How ridiculous and insulting! My happiness does not depend on feeding my future husband good, “manly” food!
Calm down, Christina. This was written 80 years ago…
There were some elements of Freda’s book, A Date with a Dish, that disgruntled me, even though the cookbook is overwhelmingly supportive of Black women and their liberties.
Entries like this took a minute of reflection to come to terms with:
In no attempt to justify this philosophy, I engaged in a practice of empathy building after reading sections that labeled women as dependent. My college friends and I would all benefit from this sort of mental gymnastics. Yes, it’s uncomfortable to read about keeping your husband happy by cooking great meals, but how did this reality shape women’s status? How does it still influence parts of the world and our region of Appalachia? Answering these questions help us understand the context and roots of modern sexism.

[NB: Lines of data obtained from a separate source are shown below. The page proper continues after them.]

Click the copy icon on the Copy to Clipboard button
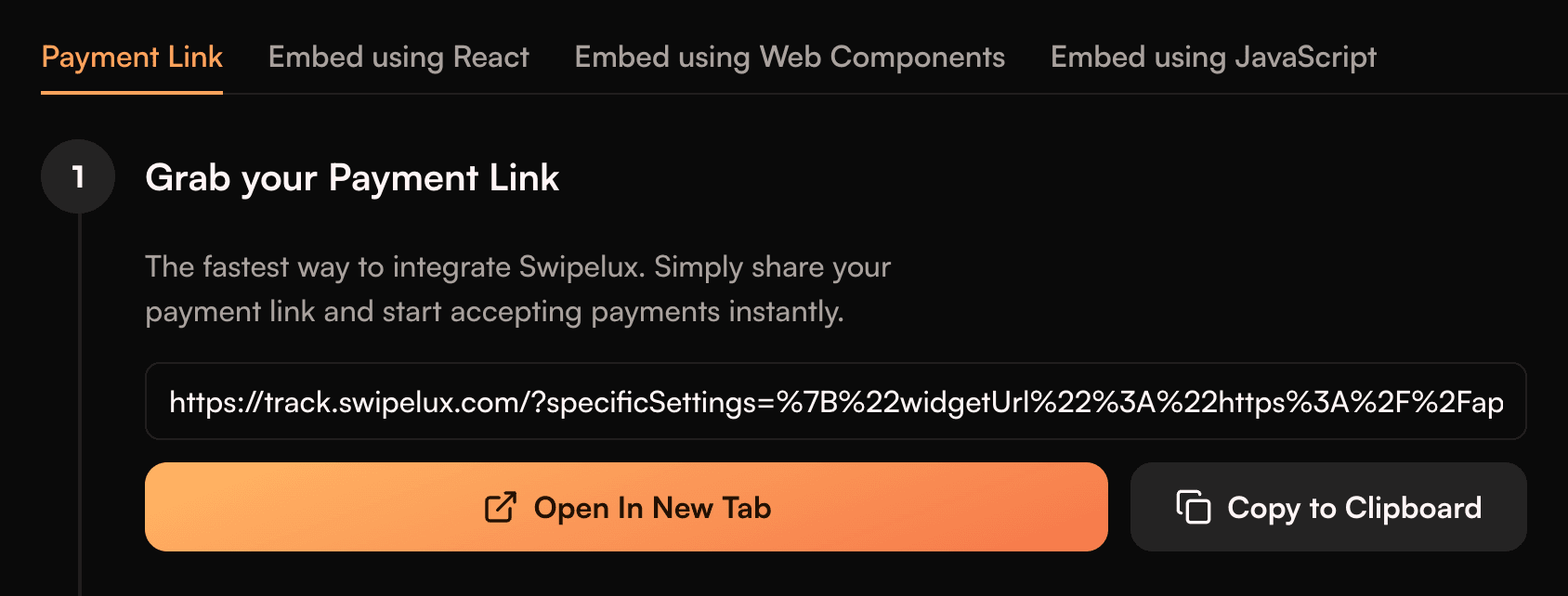This screenshot has height=596, width=1568. (x=1196, y=507)
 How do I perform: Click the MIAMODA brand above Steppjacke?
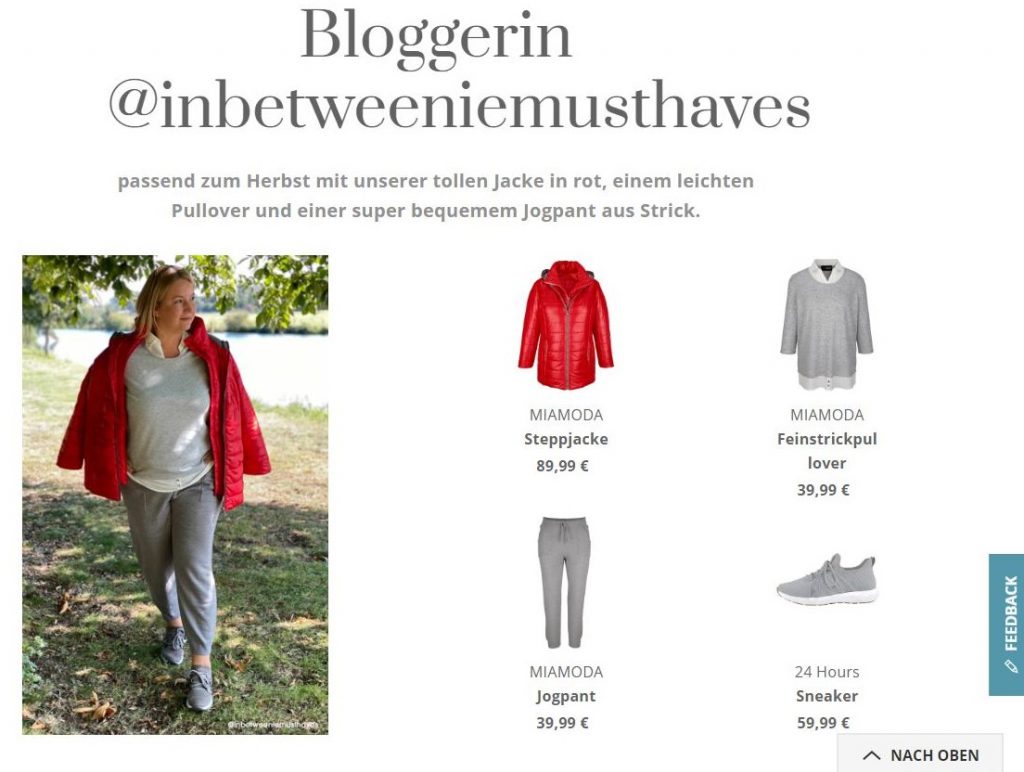pyautogui.click(x=566, y=415)
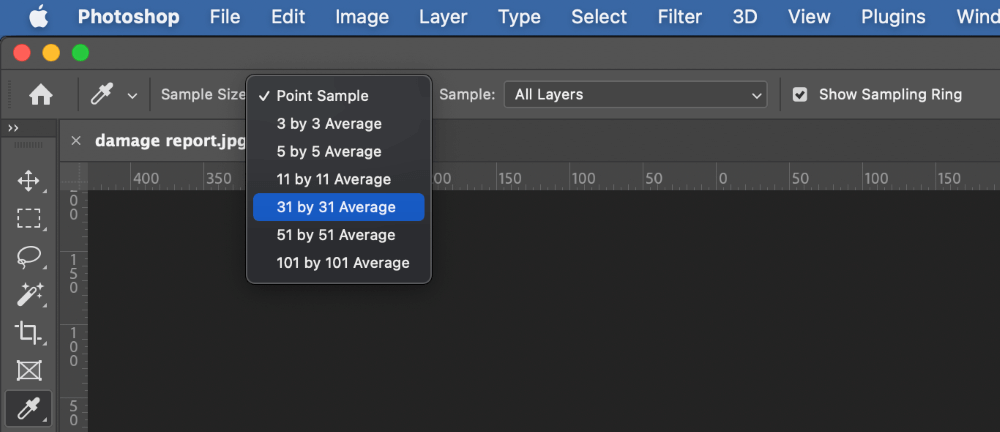1000x432 pixels.
Task: Open the All Layers sample dropdown
Action: (x=636, y=95)
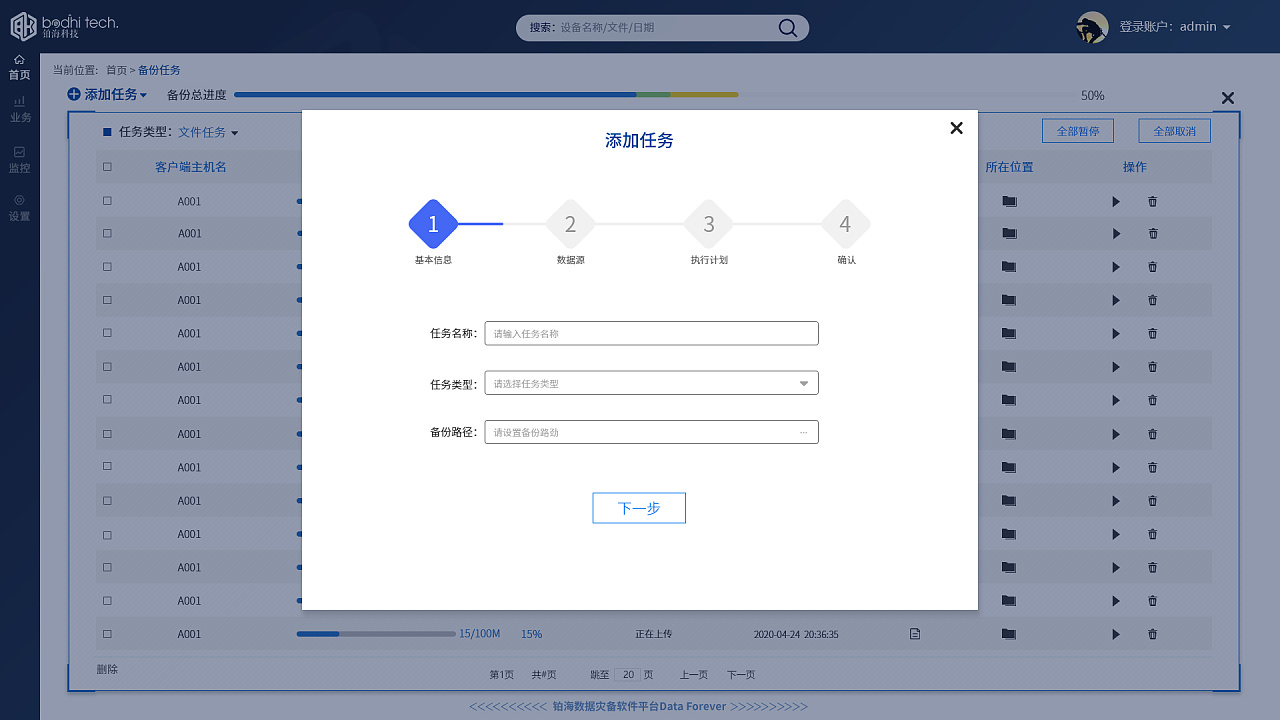Check the first A001 row checkbox

click(107, 201)
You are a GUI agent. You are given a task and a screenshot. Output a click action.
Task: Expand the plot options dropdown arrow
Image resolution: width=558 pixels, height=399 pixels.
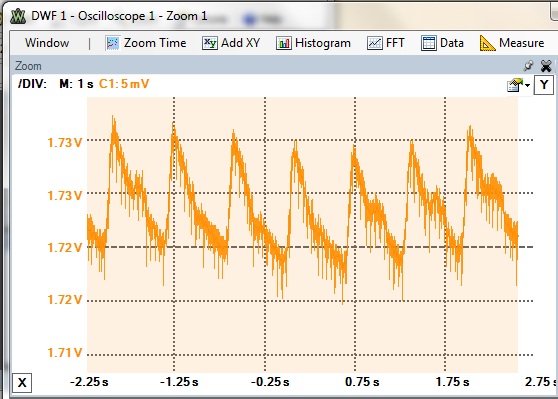click(527, 85)
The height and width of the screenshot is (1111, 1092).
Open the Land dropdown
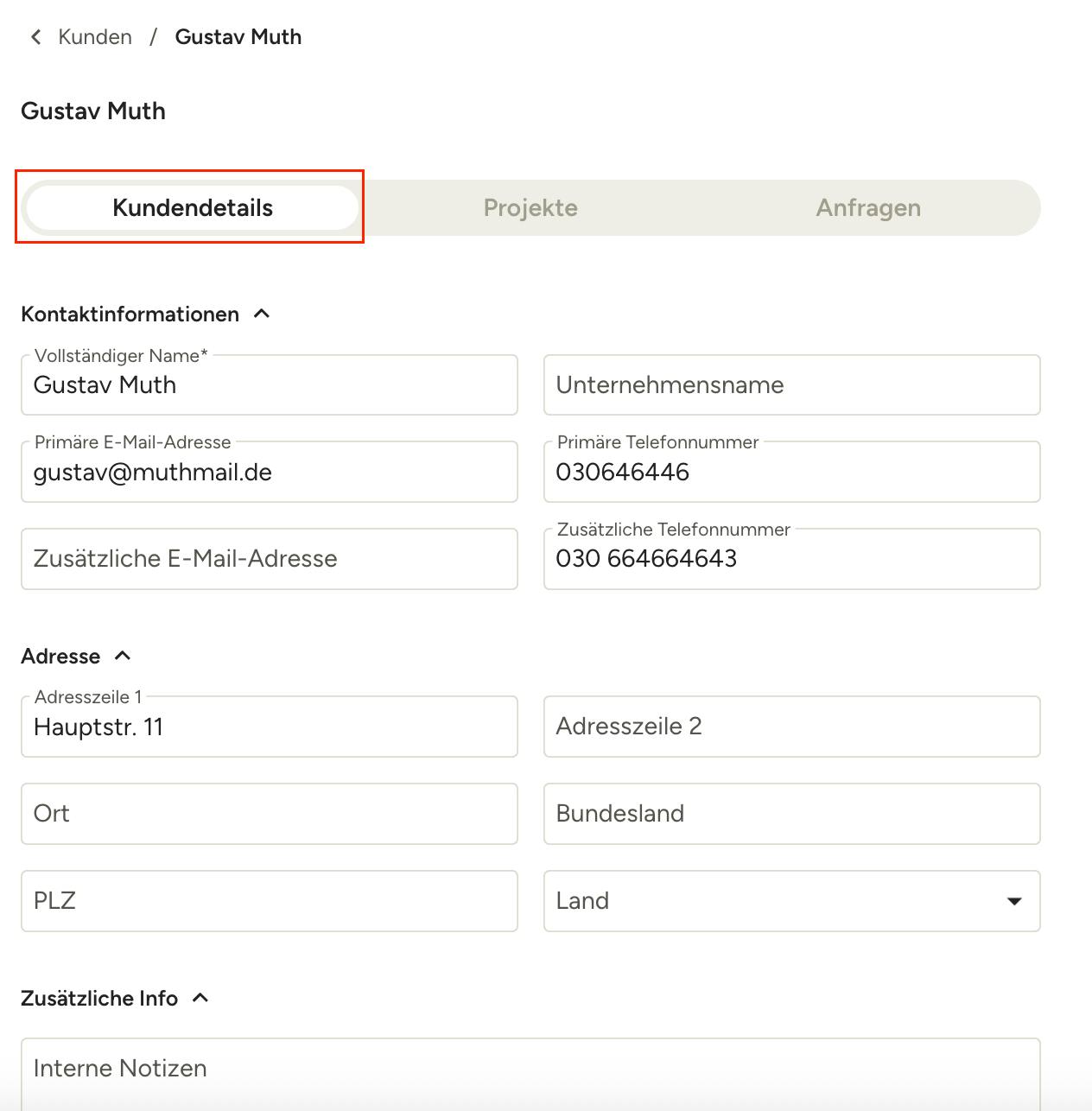[x=791, y=901]
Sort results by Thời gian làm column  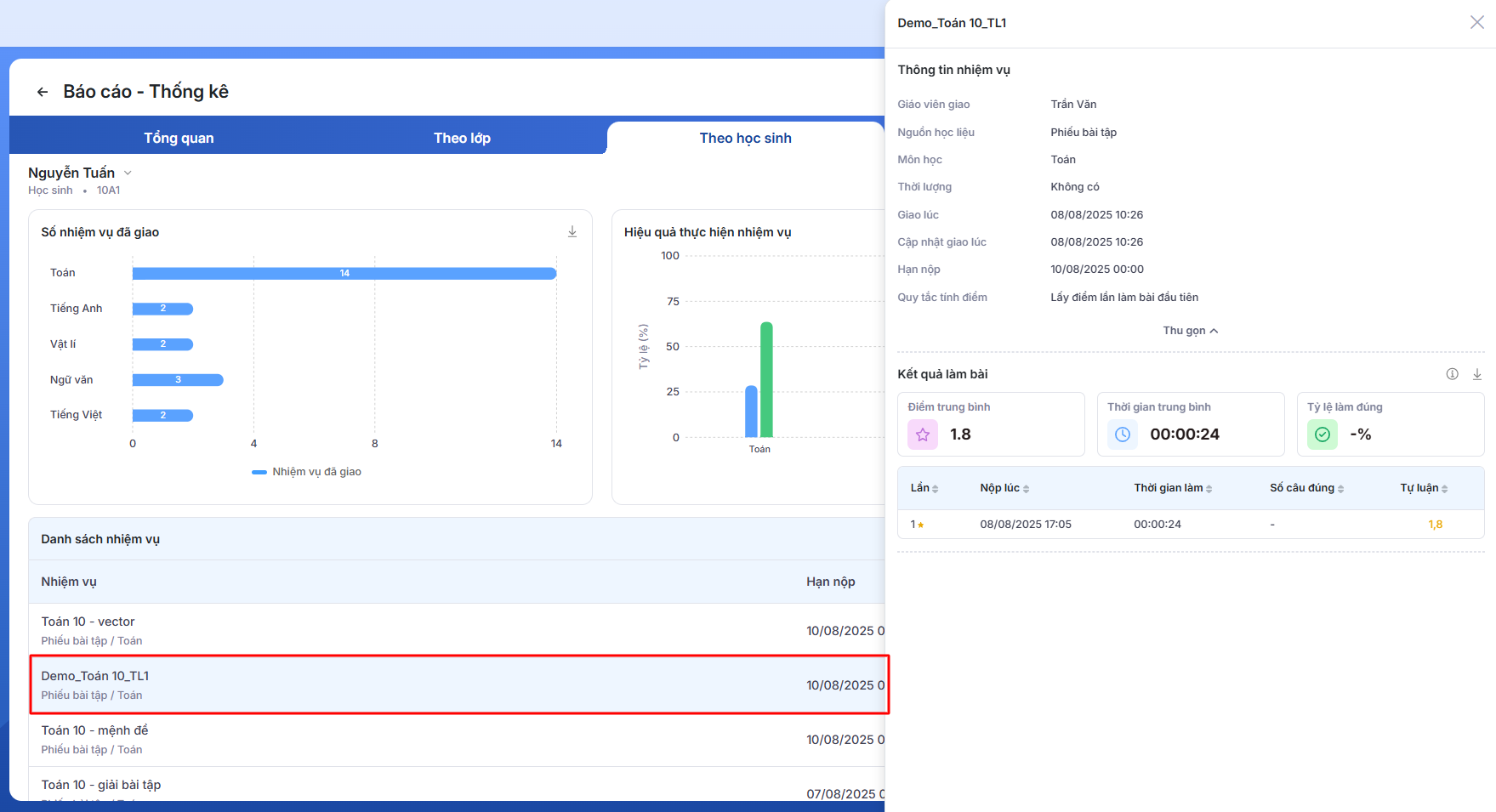pos(1173,488)
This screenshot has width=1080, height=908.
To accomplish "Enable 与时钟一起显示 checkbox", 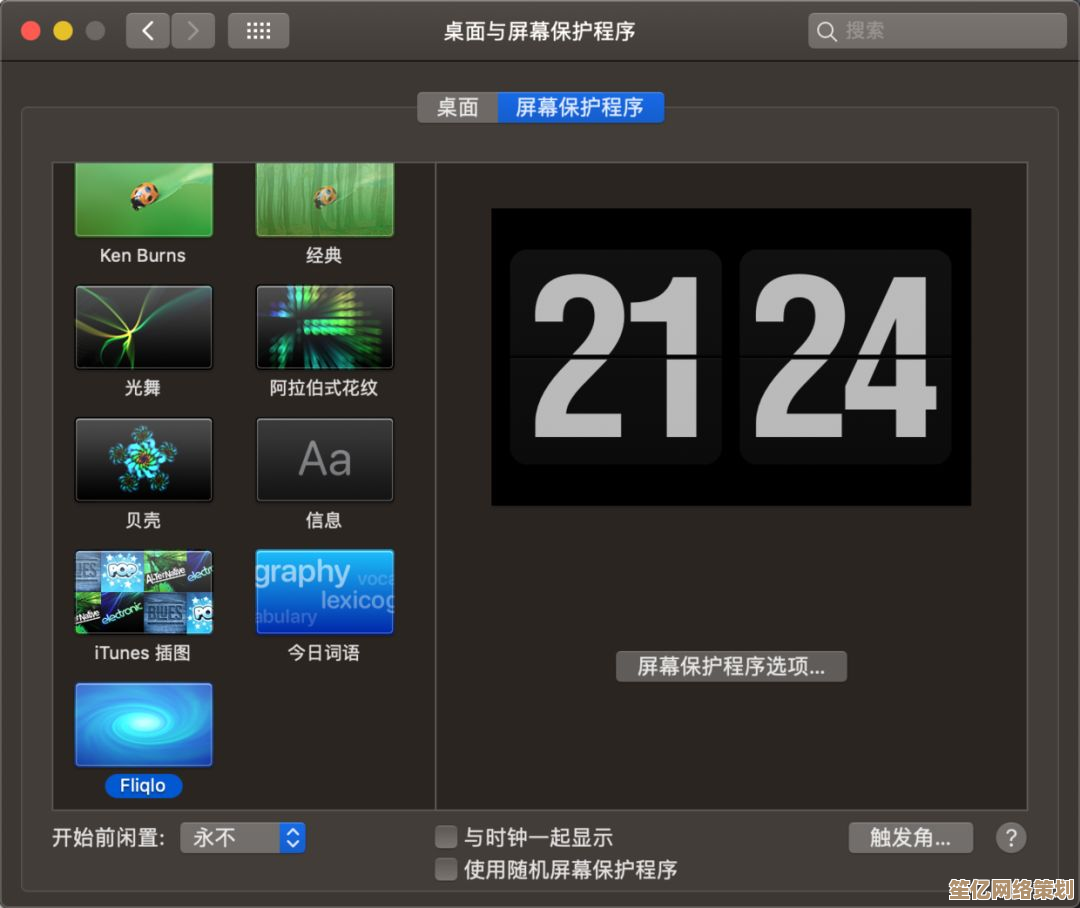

With that in mind, there is an entire section dedicated to men’s recipes:
Freda playfully mentions the reward for a manly meal: a diamond bracelet or kiss. In one minute, Freda is a champion of Black representation. The next, she echoes traditional gender roles that hurt my feminist heart. Freda was a powerful female icon, the editor of Ebony magazine, and at the same time, telling readers to avoid making “dainty” sandwiches for their husbands.
I had to remind myself that her steps forward are not erased by values I don’t agree with. It’s possible and important to appreciate her work and bravery in other areas, as she broke ground in terms of Black culinary representation. If you open a page of a book like this and immediately feel attacked, maybe see what else it has to offer. Absorb its message as a whole.